On Nonasymptotic Confidence Intervals for Treatment Effects in Randomized Experiments
Ricardo J. Sandoval, Sivaraman Balakrishnan, Avi Feller, Michael I. Jordan, Ian Waudby-Smith

TL;DR
This paper develops nonasymptotic confidence intervals for treatment effects in randomized experiments that match the effective sample size of traditional asymptotic intervals, using negative dependence and variance adaptivity.
Contribution
It introduces a method to construct nonasymptotic confidence intervals with optimal effective sample size, closing the gap with asymptotic intervals.
Findings
Nonasymptotic intervals can be as tight as asymptotic ones.
The proposed method achieves optimal rates in an information-theoretic sense.

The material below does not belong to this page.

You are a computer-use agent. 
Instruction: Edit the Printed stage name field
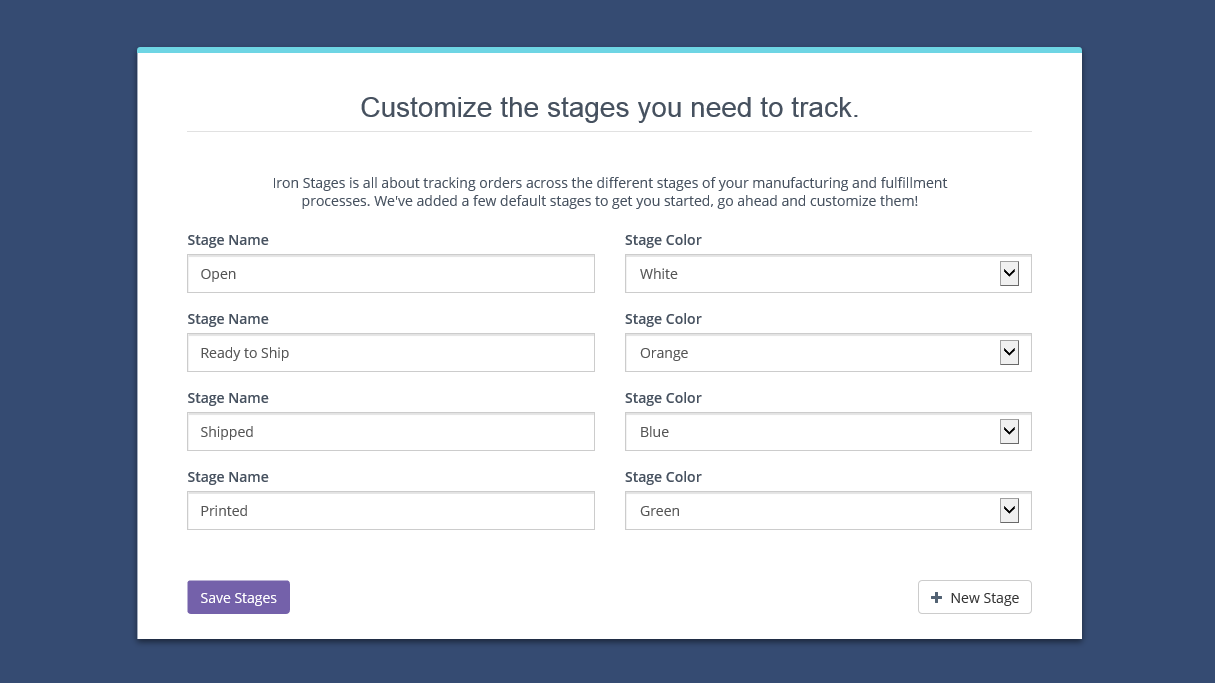point(390,511)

Performance gap due to propensity score can be eliminated.
Abstract
We study nonasymptotic (finite-sample) confidence intervals for treatment effects in randomized experiments. In the existing literature, the effective sample sizes of nonasymptotic confidence intervals tend to be looser than the corresponding central-limit-theorem-based confidence intervals by a factor depending on the square root of the propensity score. We show that this performance gap can be closed, designing nonasymptotic confidence intervals that have the same effective sample size as their asymptotic counterparts. Our approach involves systematic exploitation of negative dependence or variance adaptivity (or both). We also show that the nonasymptotic rates that we achieve are unimprovable in an information-theoretic sense.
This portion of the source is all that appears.